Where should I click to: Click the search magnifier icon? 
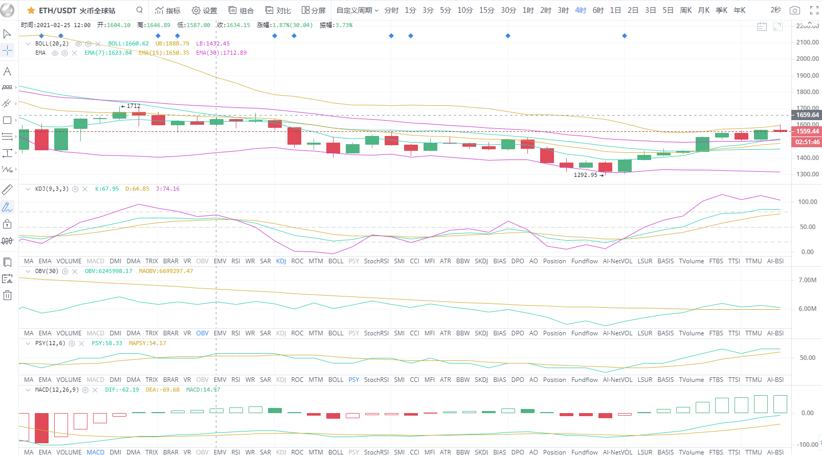point(140,10)
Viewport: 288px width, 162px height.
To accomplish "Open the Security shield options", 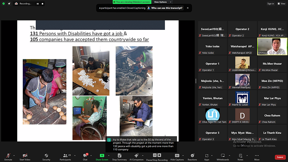I will pyautogui.click(x=46, y=155).
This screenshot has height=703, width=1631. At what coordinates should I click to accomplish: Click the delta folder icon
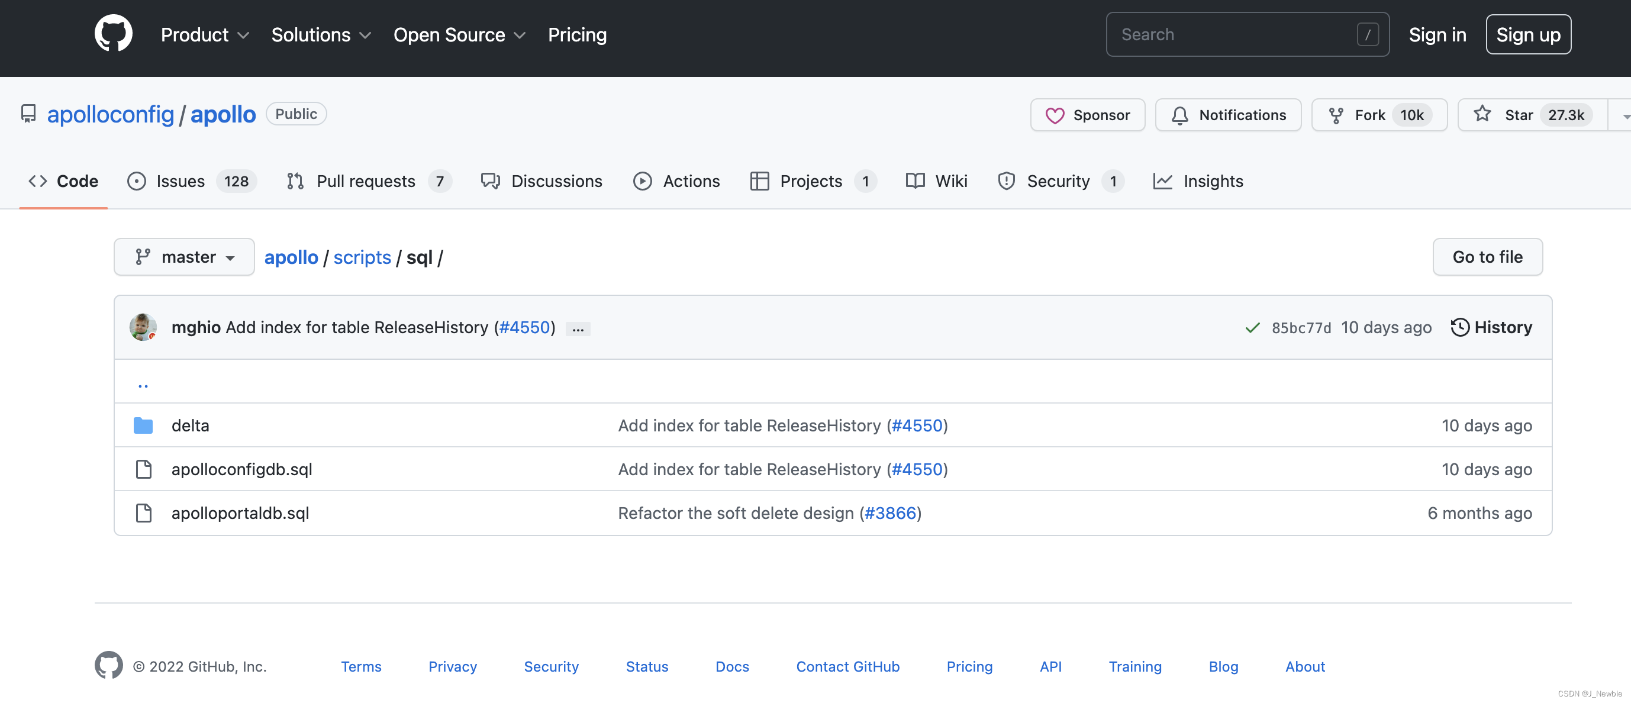(143, 425)
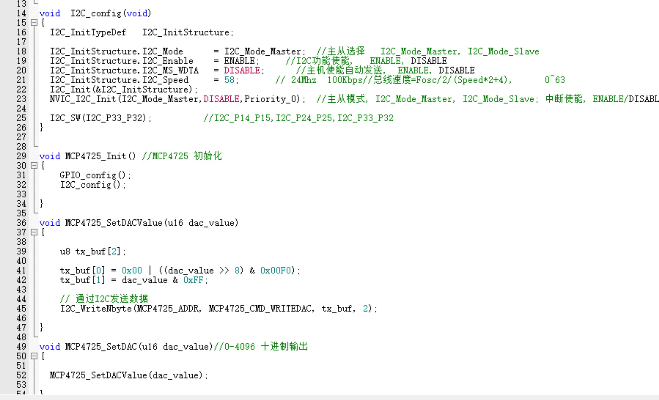Collapse the I2C_config function fold marker
The image size is (659, 400).
click(34, 23)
★ ★ ★ ★ ★ ★ ★
* [The task] Please convert the part of the records above that opens with the line containing "This screenshot has" and runs through the end of the records into a numbered list, leaving out blank lines and pictures.

* [Full output]
1. This screenshot has height=703, width=1631. At what coordinates should I click to accomplish: Click the delta folder icon
2. (143, 425)
3. Collapse the I2C_config function fold marker
4. The image size is (659, 400).
5. click(34, 23)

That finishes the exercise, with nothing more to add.